Press the Start button in the right corner of the control panel display to start the acquisition mode. Next, to image the left eye, position the holder to ensure that the left eye bulb of the rodent faces the camera. Set the filter level to R, and select BR and OCT for blue reflections fundus imaging and B-scan acquisition in the software.
Next, set the focus distance to approximately 38 diopters, using the focus knob on the back of the camera. And zoom in on the retina, until the OCT scan is visible on the screen. Then to ensure a beam path through the middle of the pupil, with an orthogonal angle of the retina in all planes, position the optic disc in the middle of the illuminated field.
And adjust the horizontal and vertical line B-scans to a horizontal level by rotating the holder. On the software screen select the volume scan mode, and set it to 25 B-scans in high resolution mode at 50 automatic real time tracking. Center the middle of the volume scan grid on the optic disc and start acquisition by pressing the black sensitivity knob, and then Acquire on the control panel.
After the acquisition is complete, set the filter level to A.Select Blue Autofluorescence on the control panel.

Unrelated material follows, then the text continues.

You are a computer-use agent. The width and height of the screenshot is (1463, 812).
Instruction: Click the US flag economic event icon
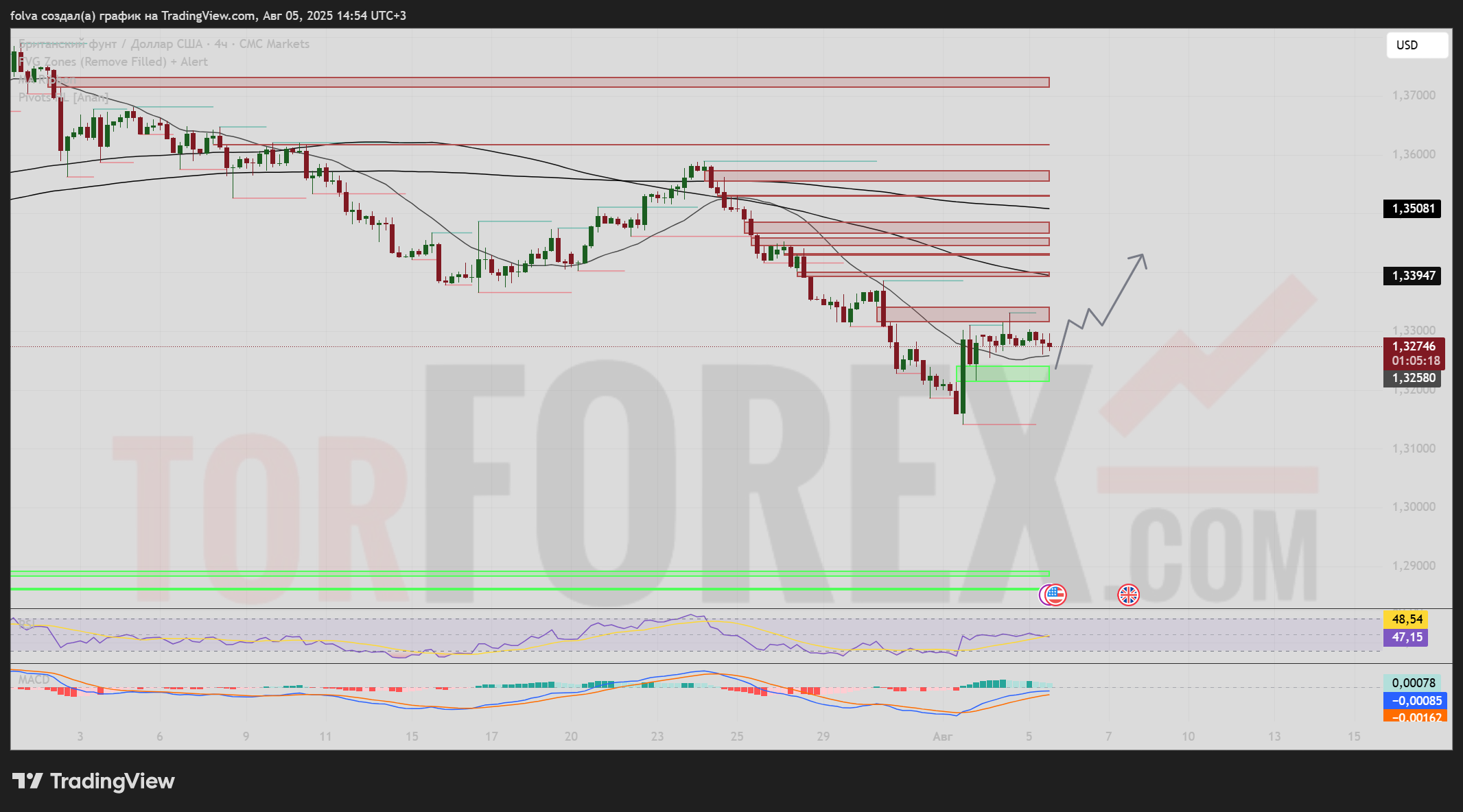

And adjust image brightness with the sensitivity knob. Press the sensitivity knob and then Acquire to image fluorescent cells or autofluorescent deposits.

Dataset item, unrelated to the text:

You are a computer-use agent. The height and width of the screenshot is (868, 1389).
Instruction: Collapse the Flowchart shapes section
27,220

For analysis of the volume scans use the automated segmentation of the OCT device's software by right-clicking on the scan. And select Segmentation, then All Layers. Perform manual correction of the layers by double-clicking on the desired scan.
Select Thickness Profile. And click on Edit Layer Segmentations. Select one layer at a time.
And if necessary correct the green line by moving the red dots by dragging and dropping to the correct position. Next select the tab Thickness Map. Choose the 1, 2, 3 millimeter ETDRS grid.
Center the inner circle on the optic disc. Finally, calculate the thickness of retinal layers from the thickness values provided by the software for the different retinal sectors of interest. To compute the main thickness values from volume scans, use the whole 1, 2, 3, millimeter ETDRS grid which covers an angle of approximately 25 degrees, excluding the inner one millimeter circle which contains the optic disc.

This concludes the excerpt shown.